── PROVIDED MATERIAL
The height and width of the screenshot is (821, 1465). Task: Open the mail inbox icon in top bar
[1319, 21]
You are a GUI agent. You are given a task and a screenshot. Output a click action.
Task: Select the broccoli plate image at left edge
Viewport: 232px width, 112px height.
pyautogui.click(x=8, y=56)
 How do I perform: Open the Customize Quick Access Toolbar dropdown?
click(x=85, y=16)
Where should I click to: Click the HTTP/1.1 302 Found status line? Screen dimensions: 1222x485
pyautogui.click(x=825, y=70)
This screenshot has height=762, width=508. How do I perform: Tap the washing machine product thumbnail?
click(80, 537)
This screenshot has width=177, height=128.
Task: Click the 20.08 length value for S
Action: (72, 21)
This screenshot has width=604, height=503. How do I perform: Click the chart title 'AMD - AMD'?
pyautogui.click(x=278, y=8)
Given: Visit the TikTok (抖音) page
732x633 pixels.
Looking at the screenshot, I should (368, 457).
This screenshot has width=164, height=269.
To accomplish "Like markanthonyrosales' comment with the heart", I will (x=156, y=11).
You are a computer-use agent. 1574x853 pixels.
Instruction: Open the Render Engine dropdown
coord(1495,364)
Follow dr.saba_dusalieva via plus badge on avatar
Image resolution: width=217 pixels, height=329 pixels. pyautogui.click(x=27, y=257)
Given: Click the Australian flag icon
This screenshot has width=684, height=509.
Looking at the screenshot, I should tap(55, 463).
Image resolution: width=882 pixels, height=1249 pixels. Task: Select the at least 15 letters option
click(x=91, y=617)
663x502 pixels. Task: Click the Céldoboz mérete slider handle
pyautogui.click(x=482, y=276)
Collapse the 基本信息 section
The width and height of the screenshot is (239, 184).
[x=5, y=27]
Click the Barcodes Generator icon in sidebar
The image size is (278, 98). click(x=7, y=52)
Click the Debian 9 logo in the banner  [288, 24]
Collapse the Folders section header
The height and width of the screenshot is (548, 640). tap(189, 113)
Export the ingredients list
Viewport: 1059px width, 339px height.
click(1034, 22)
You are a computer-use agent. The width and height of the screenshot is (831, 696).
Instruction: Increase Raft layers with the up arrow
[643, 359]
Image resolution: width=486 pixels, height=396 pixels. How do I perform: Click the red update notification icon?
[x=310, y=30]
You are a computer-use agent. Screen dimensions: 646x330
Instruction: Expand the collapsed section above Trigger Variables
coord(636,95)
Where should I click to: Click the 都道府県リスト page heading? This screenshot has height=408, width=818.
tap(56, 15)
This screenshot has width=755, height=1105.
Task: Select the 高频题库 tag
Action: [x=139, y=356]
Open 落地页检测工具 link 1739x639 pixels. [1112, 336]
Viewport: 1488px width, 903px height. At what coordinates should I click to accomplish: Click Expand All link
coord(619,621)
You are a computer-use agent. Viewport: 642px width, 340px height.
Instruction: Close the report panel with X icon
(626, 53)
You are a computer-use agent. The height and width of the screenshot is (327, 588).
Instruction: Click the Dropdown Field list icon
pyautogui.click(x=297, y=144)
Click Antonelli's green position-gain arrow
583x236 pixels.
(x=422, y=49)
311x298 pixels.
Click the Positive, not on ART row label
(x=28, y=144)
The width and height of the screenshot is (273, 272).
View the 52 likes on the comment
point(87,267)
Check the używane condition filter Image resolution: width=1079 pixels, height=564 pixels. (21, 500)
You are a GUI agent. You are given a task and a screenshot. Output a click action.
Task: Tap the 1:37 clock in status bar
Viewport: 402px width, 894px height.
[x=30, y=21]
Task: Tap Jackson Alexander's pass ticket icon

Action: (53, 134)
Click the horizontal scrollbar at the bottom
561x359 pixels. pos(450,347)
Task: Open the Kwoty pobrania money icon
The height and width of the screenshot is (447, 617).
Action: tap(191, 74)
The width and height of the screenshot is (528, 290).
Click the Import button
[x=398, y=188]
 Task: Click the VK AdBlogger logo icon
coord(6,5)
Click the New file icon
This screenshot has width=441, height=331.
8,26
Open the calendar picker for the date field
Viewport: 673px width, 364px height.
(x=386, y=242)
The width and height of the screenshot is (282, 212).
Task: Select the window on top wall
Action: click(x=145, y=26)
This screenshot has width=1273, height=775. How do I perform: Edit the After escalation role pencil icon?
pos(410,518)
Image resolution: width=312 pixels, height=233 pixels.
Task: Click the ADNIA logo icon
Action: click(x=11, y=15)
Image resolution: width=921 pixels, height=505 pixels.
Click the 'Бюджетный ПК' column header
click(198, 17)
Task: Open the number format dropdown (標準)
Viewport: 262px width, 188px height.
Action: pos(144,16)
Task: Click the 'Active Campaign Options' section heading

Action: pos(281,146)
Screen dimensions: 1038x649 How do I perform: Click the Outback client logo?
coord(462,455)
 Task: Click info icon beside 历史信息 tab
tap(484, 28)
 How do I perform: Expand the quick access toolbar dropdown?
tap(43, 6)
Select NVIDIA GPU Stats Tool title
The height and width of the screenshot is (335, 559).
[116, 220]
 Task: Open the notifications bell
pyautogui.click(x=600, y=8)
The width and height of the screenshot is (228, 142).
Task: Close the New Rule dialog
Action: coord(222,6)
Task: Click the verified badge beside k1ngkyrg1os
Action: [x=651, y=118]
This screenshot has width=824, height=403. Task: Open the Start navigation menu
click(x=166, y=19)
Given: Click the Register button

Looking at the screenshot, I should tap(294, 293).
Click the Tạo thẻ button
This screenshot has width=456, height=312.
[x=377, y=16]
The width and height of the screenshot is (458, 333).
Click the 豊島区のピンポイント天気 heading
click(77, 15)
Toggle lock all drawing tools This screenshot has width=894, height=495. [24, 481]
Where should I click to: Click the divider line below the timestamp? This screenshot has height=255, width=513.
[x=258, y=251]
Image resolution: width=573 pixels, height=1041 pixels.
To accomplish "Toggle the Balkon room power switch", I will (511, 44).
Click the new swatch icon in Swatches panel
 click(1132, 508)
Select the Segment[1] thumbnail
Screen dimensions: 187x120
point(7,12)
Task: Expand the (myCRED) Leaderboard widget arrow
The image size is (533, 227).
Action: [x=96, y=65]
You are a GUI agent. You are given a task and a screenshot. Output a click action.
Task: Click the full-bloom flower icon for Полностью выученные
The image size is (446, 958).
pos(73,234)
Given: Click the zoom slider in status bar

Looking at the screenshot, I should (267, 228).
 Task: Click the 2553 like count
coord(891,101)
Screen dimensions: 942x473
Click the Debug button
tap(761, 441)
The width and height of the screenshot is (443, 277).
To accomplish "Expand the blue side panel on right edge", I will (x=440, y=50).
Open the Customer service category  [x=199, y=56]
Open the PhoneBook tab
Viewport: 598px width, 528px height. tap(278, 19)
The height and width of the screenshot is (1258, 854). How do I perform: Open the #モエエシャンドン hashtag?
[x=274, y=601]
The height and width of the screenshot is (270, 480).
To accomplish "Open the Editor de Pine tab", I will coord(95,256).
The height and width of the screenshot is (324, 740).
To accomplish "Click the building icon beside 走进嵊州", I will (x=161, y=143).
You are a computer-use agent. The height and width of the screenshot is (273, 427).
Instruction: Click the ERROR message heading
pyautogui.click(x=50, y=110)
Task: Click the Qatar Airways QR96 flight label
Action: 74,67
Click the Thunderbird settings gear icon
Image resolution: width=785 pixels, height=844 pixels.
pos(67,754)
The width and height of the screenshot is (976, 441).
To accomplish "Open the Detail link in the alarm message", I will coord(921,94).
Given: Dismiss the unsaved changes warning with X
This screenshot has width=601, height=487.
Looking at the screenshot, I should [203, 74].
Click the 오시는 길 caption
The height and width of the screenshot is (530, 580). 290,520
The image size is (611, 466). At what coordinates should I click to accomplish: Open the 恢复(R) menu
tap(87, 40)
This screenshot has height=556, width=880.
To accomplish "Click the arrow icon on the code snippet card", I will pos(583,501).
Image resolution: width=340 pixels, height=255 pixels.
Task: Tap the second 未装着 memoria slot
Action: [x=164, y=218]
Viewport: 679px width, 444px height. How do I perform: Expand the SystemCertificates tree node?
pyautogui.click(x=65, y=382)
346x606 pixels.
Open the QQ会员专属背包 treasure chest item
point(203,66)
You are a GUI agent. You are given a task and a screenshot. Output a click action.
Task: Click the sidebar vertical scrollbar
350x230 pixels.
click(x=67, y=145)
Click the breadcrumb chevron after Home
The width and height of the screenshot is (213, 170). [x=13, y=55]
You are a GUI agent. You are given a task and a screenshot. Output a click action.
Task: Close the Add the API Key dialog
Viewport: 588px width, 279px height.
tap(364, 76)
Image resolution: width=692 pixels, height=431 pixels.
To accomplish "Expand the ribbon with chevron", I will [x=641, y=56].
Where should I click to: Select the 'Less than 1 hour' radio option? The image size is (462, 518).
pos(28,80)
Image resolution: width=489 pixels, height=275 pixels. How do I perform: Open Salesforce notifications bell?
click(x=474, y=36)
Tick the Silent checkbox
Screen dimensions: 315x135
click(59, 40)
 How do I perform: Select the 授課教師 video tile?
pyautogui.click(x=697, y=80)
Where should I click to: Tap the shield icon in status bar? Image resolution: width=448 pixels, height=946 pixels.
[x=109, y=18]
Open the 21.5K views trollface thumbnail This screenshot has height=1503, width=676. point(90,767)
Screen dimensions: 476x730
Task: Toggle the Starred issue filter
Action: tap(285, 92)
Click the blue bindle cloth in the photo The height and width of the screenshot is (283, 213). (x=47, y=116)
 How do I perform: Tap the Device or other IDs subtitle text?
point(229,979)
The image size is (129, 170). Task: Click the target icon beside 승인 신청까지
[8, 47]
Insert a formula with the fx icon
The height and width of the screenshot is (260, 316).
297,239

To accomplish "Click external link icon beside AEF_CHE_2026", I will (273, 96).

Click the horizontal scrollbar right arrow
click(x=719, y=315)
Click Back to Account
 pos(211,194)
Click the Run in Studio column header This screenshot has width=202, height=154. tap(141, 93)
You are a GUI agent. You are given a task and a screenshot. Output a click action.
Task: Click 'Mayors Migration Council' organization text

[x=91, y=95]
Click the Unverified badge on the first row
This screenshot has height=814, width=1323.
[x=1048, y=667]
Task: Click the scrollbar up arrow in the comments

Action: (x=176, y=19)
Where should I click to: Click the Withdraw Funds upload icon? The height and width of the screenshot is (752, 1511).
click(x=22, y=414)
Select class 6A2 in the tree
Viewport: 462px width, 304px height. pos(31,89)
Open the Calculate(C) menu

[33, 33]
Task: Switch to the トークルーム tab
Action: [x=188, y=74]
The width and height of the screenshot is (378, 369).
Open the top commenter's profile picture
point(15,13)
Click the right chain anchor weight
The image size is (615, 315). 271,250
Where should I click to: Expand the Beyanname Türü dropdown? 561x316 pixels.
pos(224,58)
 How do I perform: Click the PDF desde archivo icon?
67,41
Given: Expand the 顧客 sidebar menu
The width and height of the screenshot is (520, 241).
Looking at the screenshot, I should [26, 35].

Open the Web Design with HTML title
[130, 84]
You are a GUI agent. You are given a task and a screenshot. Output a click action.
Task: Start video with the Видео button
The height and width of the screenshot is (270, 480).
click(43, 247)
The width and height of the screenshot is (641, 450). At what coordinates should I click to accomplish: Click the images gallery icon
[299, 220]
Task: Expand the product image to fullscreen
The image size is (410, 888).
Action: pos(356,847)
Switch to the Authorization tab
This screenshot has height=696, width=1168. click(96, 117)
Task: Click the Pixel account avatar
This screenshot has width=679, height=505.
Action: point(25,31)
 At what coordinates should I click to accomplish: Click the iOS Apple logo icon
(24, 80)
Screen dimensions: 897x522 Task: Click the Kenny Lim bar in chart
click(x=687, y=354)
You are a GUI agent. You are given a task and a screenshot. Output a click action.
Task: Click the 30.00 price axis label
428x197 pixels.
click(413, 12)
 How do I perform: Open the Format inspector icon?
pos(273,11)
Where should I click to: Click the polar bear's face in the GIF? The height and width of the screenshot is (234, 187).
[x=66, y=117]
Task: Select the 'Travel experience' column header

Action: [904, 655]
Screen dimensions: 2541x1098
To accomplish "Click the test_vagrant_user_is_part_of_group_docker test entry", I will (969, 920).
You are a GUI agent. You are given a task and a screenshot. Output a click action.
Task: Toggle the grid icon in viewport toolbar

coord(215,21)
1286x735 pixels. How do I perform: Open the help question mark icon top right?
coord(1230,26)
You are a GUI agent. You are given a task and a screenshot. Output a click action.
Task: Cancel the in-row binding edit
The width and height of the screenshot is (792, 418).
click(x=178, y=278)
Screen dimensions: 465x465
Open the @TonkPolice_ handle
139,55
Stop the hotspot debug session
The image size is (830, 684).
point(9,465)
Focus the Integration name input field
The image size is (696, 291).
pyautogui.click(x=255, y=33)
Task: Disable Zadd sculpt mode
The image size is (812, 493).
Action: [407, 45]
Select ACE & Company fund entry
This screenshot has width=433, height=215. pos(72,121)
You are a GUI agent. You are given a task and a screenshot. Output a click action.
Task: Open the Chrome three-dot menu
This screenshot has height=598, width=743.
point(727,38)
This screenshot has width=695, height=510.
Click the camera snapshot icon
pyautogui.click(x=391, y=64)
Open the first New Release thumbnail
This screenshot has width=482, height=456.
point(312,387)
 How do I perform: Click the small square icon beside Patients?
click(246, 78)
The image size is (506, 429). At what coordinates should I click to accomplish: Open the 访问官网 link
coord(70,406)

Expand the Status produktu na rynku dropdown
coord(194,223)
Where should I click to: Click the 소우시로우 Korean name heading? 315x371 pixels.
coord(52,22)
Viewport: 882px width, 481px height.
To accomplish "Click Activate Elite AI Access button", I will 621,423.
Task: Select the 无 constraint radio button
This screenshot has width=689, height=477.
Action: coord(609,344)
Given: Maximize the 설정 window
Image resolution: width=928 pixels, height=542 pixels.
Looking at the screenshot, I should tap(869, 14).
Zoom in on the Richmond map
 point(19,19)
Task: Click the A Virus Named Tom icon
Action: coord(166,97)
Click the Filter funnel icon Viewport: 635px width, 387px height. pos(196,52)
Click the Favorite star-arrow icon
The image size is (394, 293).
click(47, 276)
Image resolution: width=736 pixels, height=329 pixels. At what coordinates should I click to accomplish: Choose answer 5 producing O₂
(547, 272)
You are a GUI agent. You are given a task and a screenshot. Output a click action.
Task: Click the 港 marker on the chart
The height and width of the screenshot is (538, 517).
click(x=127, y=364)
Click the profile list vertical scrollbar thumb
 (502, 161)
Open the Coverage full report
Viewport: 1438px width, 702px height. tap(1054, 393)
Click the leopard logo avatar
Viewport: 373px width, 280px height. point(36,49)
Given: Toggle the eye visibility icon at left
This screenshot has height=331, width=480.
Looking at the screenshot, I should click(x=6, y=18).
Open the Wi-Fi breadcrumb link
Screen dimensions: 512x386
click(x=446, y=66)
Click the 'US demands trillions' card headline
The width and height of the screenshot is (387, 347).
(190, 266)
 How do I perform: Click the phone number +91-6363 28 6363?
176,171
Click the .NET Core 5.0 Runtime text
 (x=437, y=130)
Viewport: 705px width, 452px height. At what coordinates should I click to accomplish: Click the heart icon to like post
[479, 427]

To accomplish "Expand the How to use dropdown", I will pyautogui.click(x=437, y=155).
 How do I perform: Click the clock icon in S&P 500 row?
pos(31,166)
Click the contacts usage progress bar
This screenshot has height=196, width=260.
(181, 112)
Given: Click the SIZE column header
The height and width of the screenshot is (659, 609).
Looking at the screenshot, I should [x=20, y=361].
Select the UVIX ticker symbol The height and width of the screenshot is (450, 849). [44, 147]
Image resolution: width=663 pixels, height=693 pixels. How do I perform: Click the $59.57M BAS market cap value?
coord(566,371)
────
**ACTION ITEM**. Only the lines above that hold "edge" are wanted. Show every one of them.

**RESULT OF THIS TASK**.
Task: Select the broccoli plate image at left edge
To accomplish "Expand the blue side panel on right edge", I will (x=440, y=50).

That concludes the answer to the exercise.